Question

Using henry's law, calculate the molar concentration of o2 in the surface water of a mountain lake saturated with air at 20 ∘c and an atmospheric pressure of 685 torr .

Answer 1

Answer: The molar concentration of oxygen gas in water is $1.43\times 10^{-7} mol/L$.

Explanation:

Partial pressure of the $O_2$gas = 685 torr = 0.8905 bar

1 torr = 0.0013 bar

According Henry's law:

$p_{o_2}=K_H\times\chi_{O_2}$

Value of Henry's constant of oxygen gas at 20 °C in water = 34860 bar

$0.0013=34860 bar\times \chi_{O_2}$

$\chi_{O_2}=\frac{0.8905 bar}{34680 bar}=2.56\times 10^{-5}$

Let the number of moles of $O_2$ gas in 1 liter water be n.

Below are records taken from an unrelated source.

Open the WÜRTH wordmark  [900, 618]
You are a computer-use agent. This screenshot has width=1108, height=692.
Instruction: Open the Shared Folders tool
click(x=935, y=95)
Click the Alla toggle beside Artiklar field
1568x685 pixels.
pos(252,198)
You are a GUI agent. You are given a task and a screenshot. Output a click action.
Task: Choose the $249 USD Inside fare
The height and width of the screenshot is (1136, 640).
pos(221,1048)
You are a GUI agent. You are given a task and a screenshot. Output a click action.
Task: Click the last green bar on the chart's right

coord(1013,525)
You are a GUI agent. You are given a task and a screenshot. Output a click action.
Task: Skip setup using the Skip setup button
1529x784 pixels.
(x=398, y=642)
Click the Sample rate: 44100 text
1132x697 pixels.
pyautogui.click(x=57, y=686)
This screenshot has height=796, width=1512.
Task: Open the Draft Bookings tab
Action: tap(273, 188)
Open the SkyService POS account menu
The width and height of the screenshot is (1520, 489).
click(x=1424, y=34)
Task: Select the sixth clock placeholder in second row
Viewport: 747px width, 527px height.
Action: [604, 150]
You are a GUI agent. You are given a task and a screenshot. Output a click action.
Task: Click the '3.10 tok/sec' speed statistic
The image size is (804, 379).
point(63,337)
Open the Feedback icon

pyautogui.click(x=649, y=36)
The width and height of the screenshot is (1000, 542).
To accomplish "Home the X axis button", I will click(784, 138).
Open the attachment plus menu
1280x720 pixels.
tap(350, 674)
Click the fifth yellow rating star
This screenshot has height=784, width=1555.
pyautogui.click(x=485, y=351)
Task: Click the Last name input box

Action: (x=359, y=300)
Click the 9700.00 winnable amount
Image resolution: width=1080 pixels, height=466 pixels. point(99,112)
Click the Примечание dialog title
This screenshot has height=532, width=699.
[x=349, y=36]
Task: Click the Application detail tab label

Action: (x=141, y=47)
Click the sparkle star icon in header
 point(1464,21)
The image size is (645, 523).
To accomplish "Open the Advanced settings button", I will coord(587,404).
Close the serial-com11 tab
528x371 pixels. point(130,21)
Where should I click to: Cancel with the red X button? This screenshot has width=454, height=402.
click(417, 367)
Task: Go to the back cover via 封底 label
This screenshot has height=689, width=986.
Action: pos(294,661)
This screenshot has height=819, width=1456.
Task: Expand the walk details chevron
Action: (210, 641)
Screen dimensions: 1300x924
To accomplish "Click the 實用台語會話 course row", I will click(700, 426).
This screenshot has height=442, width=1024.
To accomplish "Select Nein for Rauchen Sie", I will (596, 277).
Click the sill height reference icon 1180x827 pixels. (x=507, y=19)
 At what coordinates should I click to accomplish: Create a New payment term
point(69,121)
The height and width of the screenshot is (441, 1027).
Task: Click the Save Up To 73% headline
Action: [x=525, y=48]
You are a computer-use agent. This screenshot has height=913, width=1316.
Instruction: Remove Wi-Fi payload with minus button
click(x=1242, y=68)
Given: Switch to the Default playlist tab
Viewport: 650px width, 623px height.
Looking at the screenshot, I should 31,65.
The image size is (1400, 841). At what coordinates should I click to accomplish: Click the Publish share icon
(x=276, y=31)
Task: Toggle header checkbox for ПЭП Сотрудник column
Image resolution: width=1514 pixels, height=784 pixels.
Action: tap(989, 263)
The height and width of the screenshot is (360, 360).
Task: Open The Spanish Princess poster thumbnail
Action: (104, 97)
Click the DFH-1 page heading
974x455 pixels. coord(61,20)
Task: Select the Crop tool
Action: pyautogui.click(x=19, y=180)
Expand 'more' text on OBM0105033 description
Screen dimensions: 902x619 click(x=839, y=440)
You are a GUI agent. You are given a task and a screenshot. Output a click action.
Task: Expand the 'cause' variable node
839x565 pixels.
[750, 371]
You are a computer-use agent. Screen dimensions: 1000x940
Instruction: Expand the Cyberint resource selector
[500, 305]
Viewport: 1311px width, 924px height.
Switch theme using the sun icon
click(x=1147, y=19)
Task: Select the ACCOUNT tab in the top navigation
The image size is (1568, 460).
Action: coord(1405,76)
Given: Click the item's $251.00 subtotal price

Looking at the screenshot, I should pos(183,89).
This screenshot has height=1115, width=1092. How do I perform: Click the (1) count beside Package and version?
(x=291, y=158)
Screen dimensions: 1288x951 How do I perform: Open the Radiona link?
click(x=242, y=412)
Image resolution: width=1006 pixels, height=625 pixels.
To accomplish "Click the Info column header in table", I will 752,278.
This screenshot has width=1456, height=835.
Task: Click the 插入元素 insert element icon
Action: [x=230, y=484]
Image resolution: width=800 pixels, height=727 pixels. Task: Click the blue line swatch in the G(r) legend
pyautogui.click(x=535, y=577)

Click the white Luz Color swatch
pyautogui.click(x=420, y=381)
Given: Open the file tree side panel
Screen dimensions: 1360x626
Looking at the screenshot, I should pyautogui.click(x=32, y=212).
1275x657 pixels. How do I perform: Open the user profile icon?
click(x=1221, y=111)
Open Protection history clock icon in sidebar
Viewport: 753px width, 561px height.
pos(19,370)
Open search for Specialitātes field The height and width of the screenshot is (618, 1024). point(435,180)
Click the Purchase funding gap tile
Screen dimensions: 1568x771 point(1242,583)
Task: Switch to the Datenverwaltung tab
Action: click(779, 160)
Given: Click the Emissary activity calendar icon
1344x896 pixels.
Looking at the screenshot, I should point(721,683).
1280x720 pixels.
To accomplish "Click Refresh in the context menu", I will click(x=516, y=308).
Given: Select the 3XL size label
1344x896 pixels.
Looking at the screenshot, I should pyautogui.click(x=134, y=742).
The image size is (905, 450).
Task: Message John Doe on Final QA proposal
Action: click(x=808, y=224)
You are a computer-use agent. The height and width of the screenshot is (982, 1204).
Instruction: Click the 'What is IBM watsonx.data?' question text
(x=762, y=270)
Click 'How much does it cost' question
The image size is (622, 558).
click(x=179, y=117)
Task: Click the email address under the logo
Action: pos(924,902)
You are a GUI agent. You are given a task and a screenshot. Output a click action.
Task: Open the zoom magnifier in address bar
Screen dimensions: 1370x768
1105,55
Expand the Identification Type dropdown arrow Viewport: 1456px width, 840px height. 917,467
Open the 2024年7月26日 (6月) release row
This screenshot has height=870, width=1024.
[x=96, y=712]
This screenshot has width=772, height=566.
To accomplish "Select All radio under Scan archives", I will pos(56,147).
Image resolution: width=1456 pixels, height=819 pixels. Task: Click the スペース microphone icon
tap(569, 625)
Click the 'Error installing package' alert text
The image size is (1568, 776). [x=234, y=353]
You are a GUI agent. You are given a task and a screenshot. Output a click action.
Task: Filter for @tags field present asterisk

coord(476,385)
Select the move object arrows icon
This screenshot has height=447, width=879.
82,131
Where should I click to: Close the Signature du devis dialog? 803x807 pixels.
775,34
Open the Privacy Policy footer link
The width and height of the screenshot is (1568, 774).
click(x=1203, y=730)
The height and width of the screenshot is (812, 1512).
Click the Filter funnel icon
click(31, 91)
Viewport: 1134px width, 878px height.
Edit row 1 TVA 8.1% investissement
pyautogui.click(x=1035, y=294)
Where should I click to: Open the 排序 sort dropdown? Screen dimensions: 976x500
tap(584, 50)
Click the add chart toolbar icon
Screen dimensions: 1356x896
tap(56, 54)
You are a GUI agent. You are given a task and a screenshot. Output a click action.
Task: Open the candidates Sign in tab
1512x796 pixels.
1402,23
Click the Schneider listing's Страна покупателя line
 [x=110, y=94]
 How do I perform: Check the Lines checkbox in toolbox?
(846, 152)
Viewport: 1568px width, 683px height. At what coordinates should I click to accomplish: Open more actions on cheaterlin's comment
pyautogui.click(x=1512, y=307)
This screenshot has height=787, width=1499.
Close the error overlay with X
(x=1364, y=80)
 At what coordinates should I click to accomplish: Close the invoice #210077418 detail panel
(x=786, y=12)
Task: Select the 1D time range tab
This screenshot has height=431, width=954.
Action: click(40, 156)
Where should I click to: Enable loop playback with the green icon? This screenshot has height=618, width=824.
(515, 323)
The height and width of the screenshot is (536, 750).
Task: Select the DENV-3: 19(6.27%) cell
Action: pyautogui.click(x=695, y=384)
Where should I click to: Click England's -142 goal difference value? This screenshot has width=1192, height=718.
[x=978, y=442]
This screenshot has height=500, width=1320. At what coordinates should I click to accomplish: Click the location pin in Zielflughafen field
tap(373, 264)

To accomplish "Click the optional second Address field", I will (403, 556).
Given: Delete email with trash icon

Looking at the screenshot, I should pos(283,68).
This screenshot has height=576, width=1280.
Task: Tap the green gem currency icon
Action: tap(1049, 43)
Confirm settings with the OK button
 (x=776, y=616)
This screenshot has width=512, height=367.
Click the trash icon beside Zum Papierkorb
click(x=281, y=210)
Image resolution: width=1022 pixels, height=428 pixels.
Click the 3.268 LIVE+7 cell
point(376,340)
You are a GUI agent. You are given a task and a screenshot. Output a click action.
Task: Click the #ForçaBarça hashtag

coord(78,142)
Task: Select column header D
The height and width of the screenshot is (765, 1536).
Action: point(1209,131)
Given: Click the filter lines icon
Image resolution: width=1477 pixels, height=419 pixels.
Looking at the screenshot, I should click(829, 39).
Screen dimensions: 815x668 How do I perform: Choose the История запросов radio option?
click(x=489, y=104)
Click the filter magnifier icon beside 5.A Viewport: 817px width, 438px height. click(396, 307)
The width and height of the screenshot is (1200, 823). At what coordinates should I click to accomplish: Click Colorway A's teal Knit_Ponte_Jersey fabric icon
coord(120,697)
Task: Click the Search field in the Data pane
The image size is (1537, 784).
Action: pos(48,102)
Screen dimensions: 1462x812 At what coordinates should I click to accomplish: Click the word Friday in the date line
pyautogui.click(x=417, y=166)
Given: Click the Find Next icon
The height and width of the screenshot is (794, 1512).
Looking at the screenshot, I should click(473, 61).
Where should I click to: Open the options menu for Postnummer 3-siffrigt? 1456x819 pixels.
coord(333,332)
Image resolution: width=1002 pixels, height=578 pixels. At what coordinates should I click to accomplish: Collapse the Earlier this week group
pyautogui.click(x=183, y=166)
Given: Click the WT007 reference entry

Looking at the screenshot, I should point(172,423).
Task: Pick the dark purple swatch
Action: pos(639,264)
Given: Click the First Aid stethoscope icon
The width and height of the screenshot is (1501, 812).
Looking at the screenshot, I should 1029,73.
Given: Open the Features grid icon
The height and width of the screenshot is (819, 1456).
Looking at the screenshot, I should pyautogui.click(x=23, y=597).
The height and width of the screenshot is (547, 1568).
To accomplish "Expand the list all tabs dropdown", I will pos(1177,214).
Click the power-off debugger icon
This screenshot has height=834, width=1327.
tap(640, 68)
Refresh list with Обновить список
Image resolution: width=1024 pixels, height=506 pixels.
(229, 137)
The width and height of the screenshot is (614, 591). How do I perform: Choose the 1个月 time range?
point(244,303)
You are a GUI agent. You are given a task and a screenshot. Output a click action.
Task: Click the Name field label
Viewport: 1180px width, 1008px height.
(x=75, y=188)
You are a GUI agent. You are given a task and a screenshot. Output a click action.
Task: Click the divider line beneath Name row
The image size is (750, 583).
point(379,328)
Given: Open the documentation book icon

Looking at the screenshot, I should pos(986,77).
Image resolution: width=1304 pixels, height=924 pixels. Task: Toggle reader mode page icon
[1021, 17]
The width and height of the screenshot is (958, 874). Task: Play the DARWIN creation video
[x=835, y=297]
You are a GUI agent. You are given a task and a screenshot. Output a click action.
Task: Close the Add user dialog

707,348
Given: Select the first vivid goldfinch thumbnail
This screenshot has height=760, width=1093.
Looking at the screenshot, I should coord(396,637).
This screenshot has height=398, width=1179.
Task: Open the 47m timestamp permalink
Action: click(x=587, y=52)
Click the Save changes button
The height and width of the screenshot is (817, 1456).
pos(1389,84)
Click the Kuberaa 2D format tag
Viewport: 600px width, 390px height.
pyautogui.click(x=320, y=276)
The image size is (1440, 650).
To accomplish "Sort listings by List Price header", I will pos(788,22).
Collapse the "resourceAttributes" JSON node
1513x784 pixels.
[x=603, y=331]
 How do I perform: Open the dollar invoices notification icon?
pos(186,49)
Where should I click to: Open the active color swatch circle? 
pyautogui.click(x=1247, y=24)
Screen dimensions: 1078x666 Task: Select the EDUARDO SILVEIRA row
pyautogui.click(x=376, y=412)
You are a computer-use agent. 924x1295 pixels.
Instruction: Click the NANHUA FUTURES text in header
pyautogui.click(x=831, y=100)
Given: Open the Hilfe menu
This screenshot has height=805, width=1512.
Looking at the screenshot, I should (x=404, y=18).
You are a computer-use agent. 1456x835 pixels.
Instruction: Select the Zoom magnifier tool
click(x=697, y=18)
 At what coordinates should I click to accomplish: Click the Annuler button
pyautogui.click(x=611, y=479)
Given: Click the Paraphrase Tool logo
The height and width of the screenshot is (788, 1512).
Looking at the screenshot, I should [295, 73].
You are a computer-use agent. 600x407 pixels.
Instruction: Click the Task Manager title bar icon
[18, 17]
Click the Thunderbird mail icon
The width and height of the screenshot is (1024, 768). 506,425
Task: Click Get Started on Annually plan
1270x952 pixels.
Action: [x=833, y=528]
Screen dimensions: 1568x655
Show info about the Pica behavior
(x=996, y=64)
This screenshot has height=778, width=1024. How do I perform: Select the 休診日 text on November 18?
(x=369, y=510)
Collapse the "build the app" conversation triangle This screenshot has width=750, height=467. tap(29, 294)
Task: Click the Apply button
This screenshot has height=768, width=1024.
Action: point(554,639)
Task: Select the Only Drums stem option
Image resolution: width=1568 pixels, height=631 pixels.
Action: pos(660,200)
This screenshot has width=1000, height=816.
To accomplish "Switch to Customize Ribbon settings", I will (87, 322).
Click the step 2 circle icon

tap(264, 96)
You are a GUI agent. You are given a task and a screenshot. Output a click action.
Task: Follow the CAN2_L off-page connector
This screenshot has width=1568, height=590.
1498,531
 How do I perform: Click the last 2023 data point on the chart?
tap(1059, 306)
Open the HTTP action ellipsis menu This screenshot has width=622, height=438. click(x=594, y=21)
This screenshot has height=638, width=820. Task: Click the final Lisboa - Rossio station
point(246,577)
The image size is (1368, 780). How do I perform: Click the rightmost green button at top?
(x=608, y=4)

1 Liter water = 1000 g of water

Moles of water in 1 L $n_w=\frac{1000 g}{18 g/mol}=55.55 mol$

$\chi_{O_2}=\frac{n}{n+n_w}$

$2.56\times 10^{-5}=\frac{n}{n+55.55}$

$n=1.43\times 10^{-7} moles$

$Molarity=\frac{\text{Moles of}O_2}{Volume}$

Molar concentration of oxygen gas in 1 L of water:

$=\frac{1.43\times 10^{-7} moles}{1 L}=1.43\times 10^{-7} mol/L$

The molar concentration of oxygen gas in water is $1.43\times 10^{-7} mol/L$.